Abbey's 125% mortgage Comes Under Fire
The Abbey has come under fire recently for launching a new product for 125% mortgages. The accusations were that the bank is contributing to eh country’s growing debt problem with such a loan.
The main problem with 125% mortgages is that is gives the borrower instant negative equity. This is the circumstance where the value of the house is worth less than the value of the mortgage. It became more prevalent in the housing price crash of the early 1990s – and was never considered a good thing.
The loan from the Abbey is the largest of its type ever offered to UK house buyers. It is entirely secured on the property, which could mean that if a borrower missed any sort of payment – even on the portion of the loan above the property’s value (the 25%) – they could lose their home to repossession by the bank.

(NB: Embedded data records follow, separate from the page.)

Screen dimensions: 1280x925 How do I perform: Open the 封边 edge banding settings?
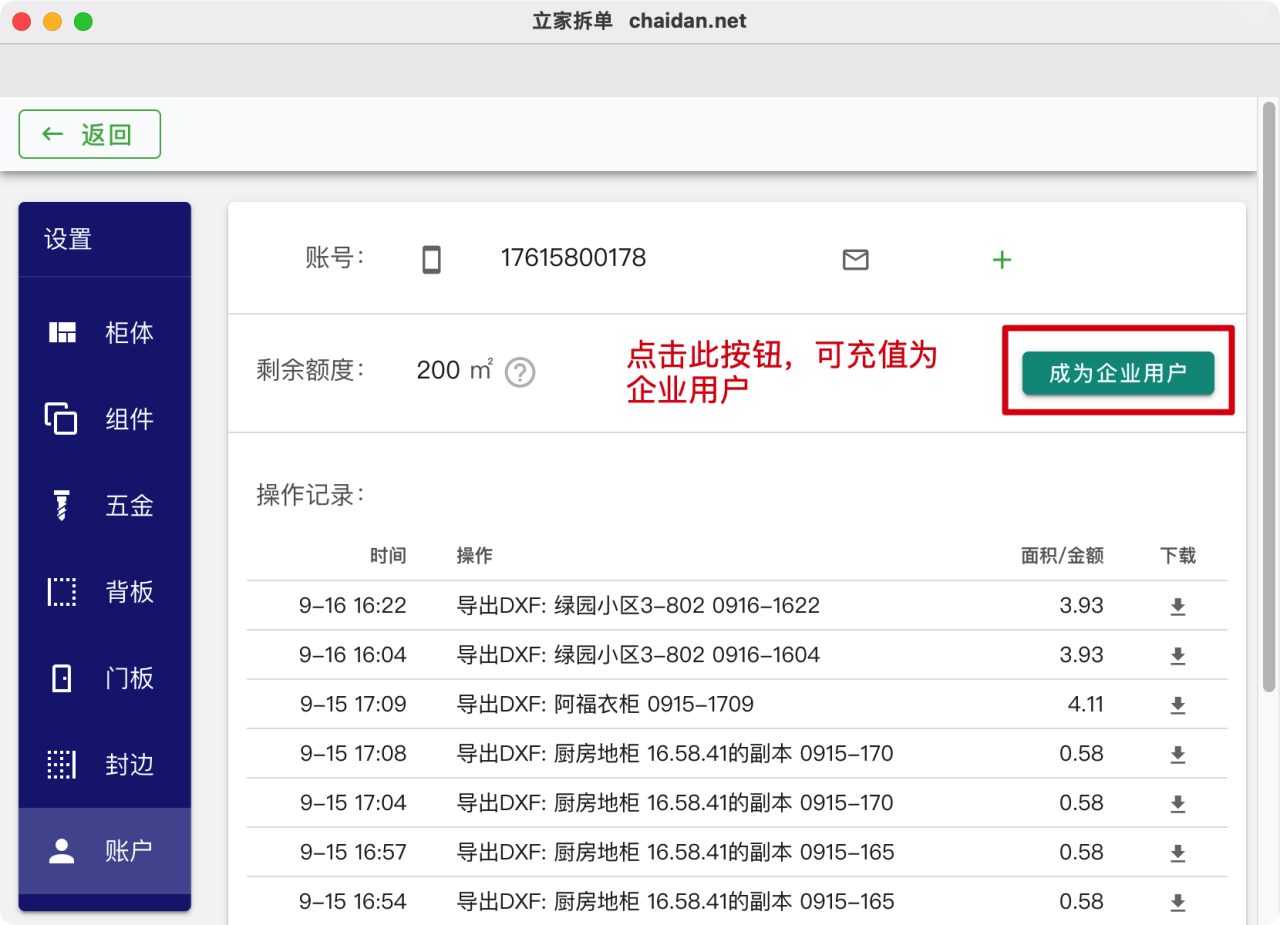point(104,765)

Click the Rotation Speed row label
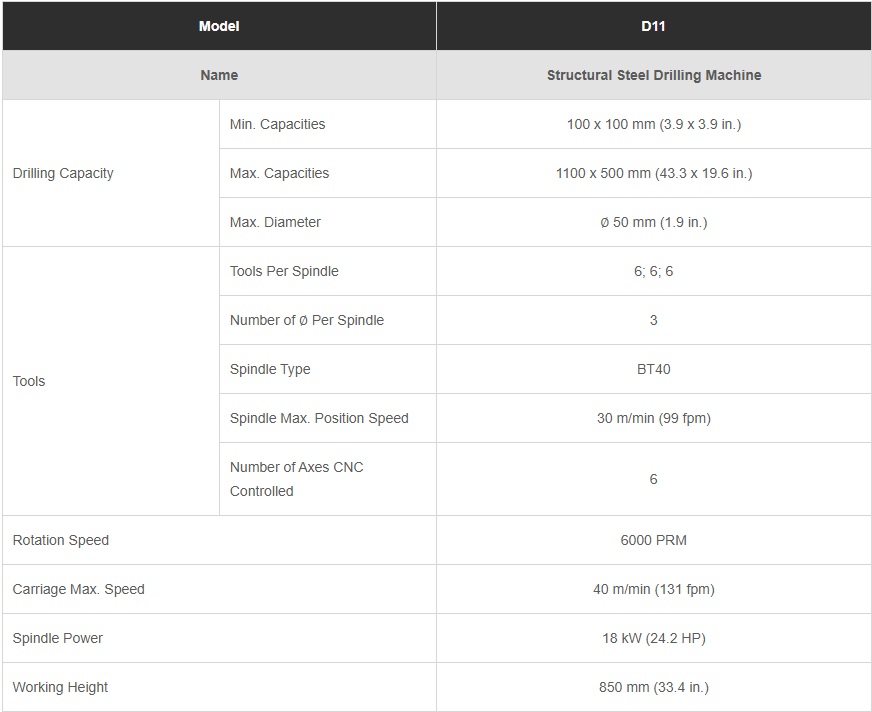tap(61, 540)
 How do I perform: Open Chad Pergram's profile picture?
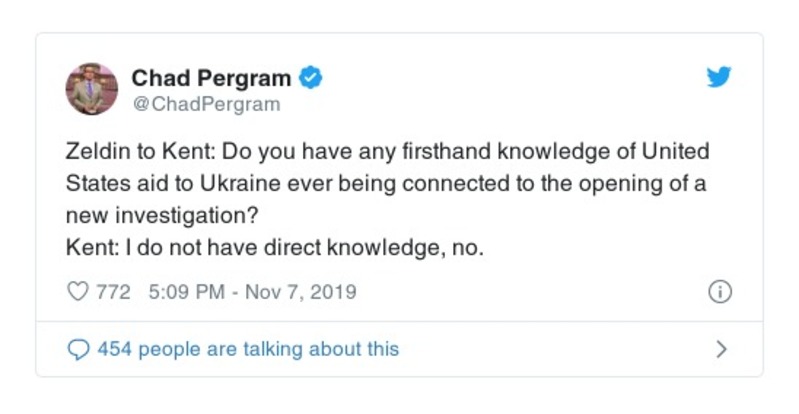(92, 88)

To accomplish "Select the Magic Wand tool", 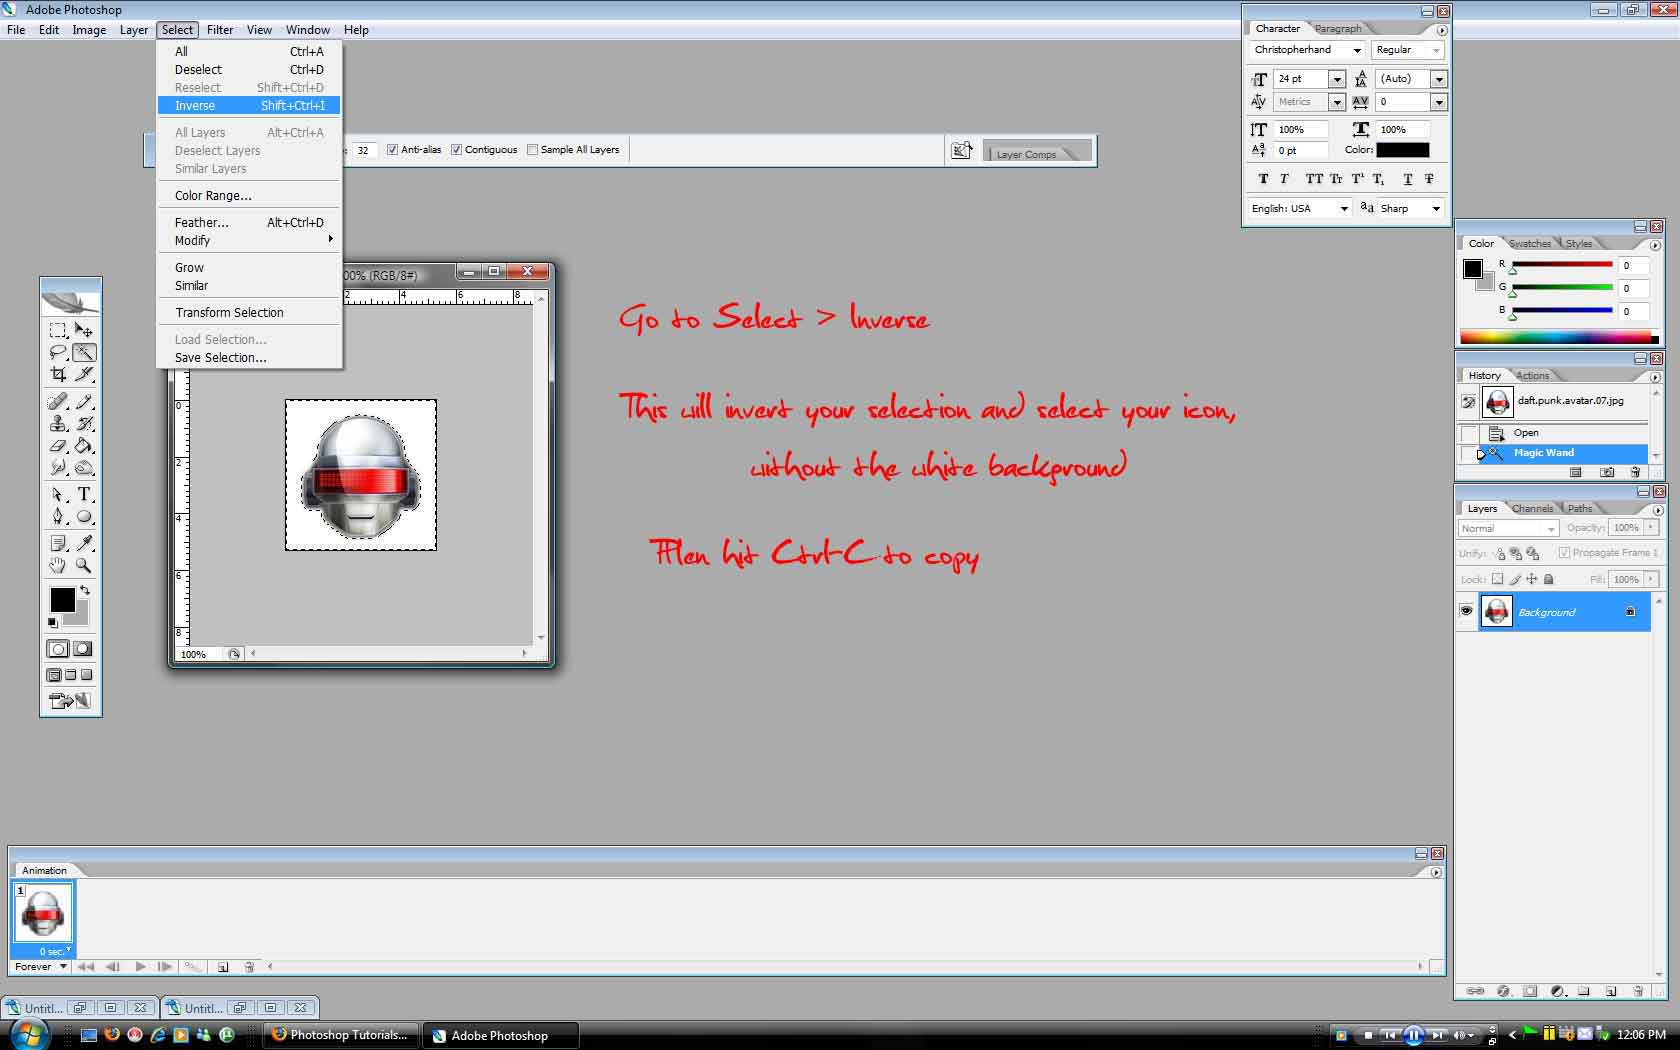I will pos(85,352).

The Abbey has been accused of failing to learn the lessons of the recent problems at Northern Rock and calls by the government and the Bank of England Governor Mervyn King for a return to responsible lending. The timing of the announcement of the 125% mortgage scheme, at least, seems poor.
Currently the 125% mortgage on offer from the Abbey is a pilot scheme being offered to first-time buyers and some other groups. Industry experts are not impressed by the mortgage at this time. With instant negative equity, borrowers would be opening themselves up to even bigger problems if house prices should fall – and there is growing evidence that that is beginning to happen. Negative equity would grow even bigger, and some buyers might find themselves an additional statistic on a repossessions list.
Northern Rock’s current plight has served to highlight how lending can get out of hand, so 125% mortgages would be unlikely to find favour just now. Anyone tempted into taking out a
125% mortgages would have to be very confident that they would stay in the property for a very long time – until house prices pick up again and they are free of negative equity – or that their income is about to rocket so that the repayments are suddenly dwarfed by their salary. In general terms, though, it is not likely to work for many at the moment.
The 125% mortgage from Abbey enable a homebuyer to borrow 100% of the value of the property, plus £25,000, so a first-time buyer looking at a £100,000 house would be able to borrow £125,000 – a mortgage of 125%. Even a loan of £225,000 against a £200,000 property is a mortgage of 112.5%. Loans of less than £100,000 are calculated on a pro-rate basis.
Northern Rock, indeed, had a 125% mortgage on offer. The difference was that the 25% of the loan above the property’s value was not secured against the property, and therefore missing a payment on that part of the loan did not put the owner’s property at risk.
Abbey said that its 125% mortgages would be useful to house buyers who wished to use extra cash to furnish or refurbish a property. The bank also said it carried out finance checks on all customers to ensure they can afford the loan repayments.